[petsc-users] fieldsplit-preconditioner for block-system of linear equations

[Eike Mueller]

Dear PETSc,

I am solving a linear system of equations

(1) A.X = B

where the vector X is divided into chunks, such that X= (x_1,x_2,…,x_k) and each of the vectors x_i has length n_i (same for the vector B=(b_1,b_2,…,b_k)). k=5 in my case, and n_i >> 1. This partitioning implies that the matrix has a block-structure, where the submatrices A_{ij} are of size n_i x n_j. So explicitly for k=3:

        A_{1,1}.x_1 + A_{1,2}.x_2 + A_{1,3}.x_3 = b_1
(2)    A_{2,1}.x_1 + A_{2,2}.x_2 + A_{2,3}.x_3 = b_2
        A_{3,1}.x_1 + A_{3,2}.x_2 + A_{3,3}.x_3 = b_3

I now want to solve this system with a Krylov-method (say, GMRES) and precondition it with a field-split preconditioner, such that the Schur-complement is formed in the 1-block. I know how to do this if I have assembled the big matrix A, and I store all x_i in one big vector X (I construct the index-sets corresponding to the vectors x_1 and (x_2,x_3), and then call PCFieldSplitSetIS()). This all works without any problems.

However, I now want to do this for an existing code which

1. Assembles the matrices A_{ij} separately (i.e. they are not stored as part of a big matrix A, but are stored in independent memory locations)
2. Stores the vectors x_i separately, i.e. they are not stored as parts of one big chunk of memory of size n_1+…+n_k

I can of course implement the matrix application via a matrix shell, but is there still an easy way of using the fieldsplit preconditioner?
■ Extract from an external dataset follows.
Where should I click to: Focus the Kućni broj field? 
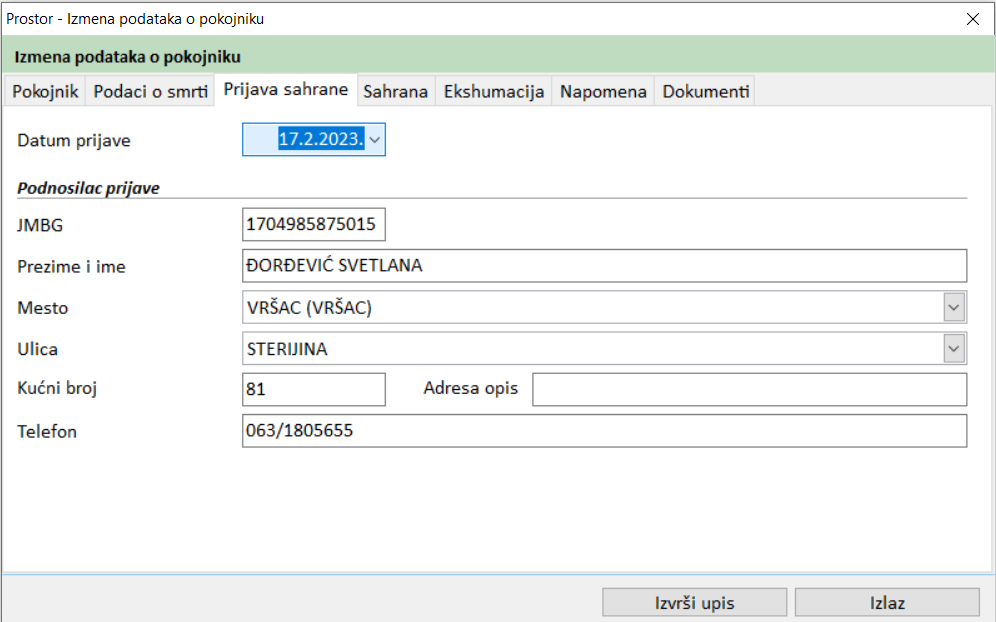coord(313,390)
The naive way I can think of is to allocate a new big matrix A, and copy the A_{ij} into the corresponding blocks. Then allocate big vectors x and b, and also copy in/out the data before and after the solve. This, however, seems to be wasteful, so before I go down this route I wanted to double check if there is a way around it, since this seems to be a very common problem?

Thanks a lot,

Eike